The platform starts from the northern boundary of the Queen Elizabeth Park (QEP) reclamation area and extend to the northern Tausoa Beach Groyne and the Catalina Ramp Harbour.

==Coastal hazard online modelling platform==
The Pacific Community (SPC) collaborated with TCAP to create an online platform that provides Tuvalu with the ability to identify, plan for, and reduce risks associated with sea level rise and more frequent intense storms driven by climate change.
The online platform covers all nine of Tuvalu’s atolls and islands. It allows the government, and local communities to make informed development decisions in relation to where to build on the islands of Tuvalu. It includes coastal inundation modelling due to sea level rise and storm waves, shoreline change detection and monitoring, damage and loss, and tools to identify marine hazards exposure.

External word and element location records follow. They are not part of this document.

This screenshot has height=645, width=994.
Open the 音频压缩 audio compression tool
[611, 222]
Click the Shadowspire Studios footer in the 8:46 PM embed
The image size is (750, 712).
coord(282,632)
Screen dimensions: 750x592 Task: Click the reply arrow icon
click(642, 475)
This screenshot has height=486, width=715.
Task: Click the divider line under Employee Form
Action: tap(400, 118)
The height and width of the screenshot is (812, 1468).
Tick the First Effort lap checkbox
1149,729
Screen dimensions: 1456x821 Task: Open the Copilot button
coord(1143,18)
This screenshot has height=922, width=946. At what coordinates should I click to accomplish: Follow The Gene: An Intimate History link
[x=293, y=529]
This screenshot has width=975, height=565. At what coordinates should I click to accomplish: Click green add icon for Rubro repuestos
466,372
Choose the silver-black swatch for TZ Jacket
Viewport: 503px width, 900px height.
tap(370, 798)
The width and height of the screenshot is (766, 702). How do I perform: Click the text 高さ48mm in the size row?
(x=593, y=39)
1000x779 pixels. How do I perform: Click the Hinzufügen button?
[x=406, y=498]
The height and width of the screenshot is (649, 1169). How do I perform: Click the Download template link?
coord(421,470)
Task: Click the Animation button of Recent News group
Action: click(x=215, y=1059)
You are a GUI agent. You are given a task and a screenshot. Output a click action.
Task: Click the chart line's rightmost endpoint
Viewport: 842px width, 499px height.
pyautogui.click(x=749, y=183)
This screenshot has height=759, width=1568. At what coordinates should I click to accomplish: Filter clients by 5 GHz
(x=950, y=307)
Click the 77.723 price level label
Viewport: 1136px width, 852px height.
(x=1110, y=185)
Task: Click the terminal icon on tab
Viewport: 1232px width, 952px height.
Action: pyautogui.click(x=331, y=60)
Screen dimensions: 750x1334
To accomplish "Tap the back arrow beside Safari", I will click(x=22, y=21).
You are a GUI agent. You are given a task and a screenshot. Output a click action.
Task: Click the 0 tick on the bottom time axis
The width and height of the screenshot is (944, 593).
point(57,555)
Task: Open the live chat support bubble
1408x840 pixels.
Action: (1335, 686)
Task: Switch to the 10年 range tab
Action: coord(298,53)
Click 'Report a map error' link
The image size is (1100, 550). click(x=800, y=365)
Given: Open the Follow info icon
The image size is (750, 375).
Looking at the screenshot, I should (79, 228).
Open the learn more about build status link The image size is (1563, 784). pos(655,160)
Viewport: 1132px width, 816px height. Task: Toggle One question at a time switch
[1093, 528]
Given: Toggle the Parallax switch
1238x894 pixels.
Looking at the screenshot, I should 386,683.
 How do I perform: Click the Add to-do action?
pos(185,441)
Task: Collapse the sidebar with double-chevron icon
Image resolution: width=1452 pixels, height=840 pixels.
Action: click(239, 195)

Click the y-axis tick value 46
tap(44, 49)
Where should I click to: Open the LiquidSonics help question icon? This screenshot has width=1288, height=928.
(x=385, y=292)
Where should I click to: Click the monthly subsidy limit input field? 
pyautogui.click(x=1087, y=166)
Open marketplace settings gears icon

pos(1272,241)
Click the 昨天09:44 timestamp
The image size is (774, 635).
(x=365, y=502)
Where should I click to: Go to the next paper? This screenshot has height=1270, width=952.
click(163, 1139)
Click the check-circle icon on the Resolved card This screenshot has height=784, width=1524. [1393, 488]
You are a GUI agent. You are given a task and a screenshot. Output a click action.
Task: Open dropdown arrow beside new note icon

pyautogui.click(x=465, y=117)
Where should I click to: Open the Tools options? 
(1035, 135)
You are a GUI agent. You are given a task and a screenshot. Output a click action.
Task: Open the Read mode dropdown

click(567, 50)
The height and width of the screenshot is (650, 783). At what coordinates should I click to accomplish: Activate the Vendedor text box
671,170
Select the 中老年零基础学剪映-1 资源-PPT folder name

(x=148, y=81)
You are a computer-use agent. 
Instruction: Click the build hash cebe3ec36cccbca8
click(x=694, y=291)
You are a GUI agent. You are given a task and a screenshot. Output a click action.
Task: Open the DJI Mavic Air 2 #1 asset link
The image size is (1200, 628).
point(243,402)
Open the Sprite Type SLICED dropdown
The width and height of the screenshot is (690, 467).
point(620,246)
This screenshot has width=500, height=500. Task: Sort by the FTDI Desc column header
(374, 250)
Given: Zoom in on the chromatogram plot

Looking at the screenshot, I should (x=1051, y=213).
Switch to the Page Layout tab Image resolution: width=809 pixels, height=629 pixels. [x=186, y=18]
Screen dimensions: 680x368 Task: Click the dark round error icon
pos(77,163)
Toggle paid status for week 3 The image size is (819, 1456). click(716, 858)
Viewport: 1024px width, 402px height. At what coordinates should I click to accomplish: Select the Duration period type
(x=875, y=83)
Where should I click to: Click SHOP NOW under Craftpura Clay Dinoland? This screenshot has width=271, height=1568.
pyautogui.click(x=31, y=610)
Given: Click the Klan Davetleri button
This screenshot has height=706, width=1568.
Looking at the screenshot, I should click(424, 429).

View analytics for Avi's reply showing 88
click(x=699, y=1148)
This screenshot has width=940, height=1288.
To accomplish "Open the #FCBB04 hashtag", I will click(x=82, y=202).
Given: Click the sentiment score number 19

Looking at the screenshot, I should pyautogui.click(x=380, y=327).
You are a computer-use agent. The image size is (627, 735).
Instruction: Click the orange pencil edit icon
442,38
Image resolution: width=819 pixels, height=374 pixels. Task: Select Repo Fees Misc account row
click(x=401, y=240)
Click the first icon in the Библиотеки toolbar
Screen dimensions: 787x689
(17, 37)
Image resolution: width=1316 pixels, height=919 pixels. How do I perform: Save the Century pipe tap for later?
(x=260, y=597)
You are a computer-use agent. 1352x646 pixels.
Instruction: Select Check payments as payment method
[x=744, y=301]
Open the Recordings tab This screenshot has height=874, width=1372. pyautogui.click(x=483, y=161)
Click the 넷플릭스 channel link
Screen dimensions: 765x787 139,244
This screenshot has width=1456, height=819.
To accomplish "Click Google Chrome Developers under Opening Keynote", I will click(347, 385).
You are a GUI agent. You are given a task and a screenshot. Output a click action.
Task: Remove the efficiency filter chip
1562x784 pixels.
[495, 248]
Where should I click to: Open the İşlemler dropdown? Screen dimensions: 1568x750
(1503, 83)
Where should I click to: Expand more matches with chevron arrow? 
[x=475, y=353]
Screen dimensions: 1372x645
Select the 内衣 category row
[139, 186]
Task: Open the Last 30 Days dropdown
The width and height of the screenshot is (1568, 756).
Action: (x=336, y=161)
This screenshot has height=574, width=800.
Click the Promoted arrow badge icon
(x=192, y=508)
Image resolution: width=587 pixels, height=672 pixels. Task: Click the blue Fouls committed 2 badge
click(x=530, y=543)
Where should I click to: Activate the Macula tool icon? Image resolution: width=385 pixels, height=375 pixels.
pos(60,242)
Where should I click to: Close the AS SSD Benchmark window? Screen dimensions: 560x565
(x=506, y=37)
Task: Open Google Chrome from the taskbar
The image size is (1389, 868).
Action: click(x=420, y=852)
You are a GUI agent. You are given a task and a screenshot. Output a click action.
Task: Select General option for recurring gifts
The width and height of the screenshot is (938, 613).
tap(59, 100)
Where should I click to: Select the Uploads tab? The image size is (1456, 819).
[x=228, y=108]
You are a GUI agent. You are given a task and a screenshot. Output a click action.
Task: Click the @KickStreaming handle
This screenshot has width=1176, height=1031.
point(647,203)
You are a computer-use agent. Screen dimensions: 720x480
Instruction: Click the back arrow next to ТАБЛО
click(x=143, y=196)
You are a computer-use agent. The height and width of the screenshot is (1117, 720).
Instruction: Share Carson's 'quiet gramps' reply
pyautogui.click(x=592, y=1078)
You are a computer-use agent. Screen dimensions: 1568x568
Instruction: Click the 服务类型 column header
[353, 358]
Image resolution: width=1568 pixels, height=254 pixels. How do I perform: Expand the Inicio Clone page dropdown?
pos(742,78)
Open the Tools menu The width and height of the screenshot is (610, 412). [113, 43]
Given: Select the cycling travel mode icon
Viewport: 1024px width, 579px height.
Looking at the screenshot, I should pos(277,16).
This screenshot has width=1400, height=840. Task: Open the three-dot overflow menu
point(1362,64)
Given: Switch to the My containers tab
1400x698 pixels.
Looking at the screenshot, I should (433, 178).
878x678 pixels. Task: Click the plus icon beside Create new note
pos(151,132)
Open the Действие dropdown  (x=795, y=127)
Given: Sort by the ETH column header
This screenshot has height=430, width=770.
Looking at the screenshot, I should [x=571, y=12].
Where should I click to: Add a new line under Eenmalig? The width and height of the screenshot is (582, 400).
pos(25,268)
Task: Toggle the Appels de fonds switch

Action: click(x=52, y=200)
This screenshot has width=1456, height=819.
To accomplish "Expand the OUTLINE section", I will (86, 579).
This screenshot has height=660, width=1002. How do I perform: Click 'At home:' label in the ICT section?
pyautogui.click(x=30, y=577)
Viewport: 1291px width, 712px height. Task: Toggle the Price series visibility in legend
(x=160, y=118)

==Topographic and Bathymetric Survey==
In May 2019, TCAP signed an agreement with Fugro, for it to carry out an airborne LIDAR (Light Detection and Ranging) survey across the nine islands of Tuvalu. LIDAR is a remote sensing method that uses light in the form of a pulsed laser that will produce high quality mapping of the reef and lagoon bathymetry (sea floor mapping to 50-meter depths) and accurate topography (land elevation data). This aerial survey will provide high quality baseline data to assess the relationship between water levels and wave dynamics and their impact on the islands of Tuvalu. The survey will also provide baseline data for shoreline monitoring, coastal vulnerability assessment and planning.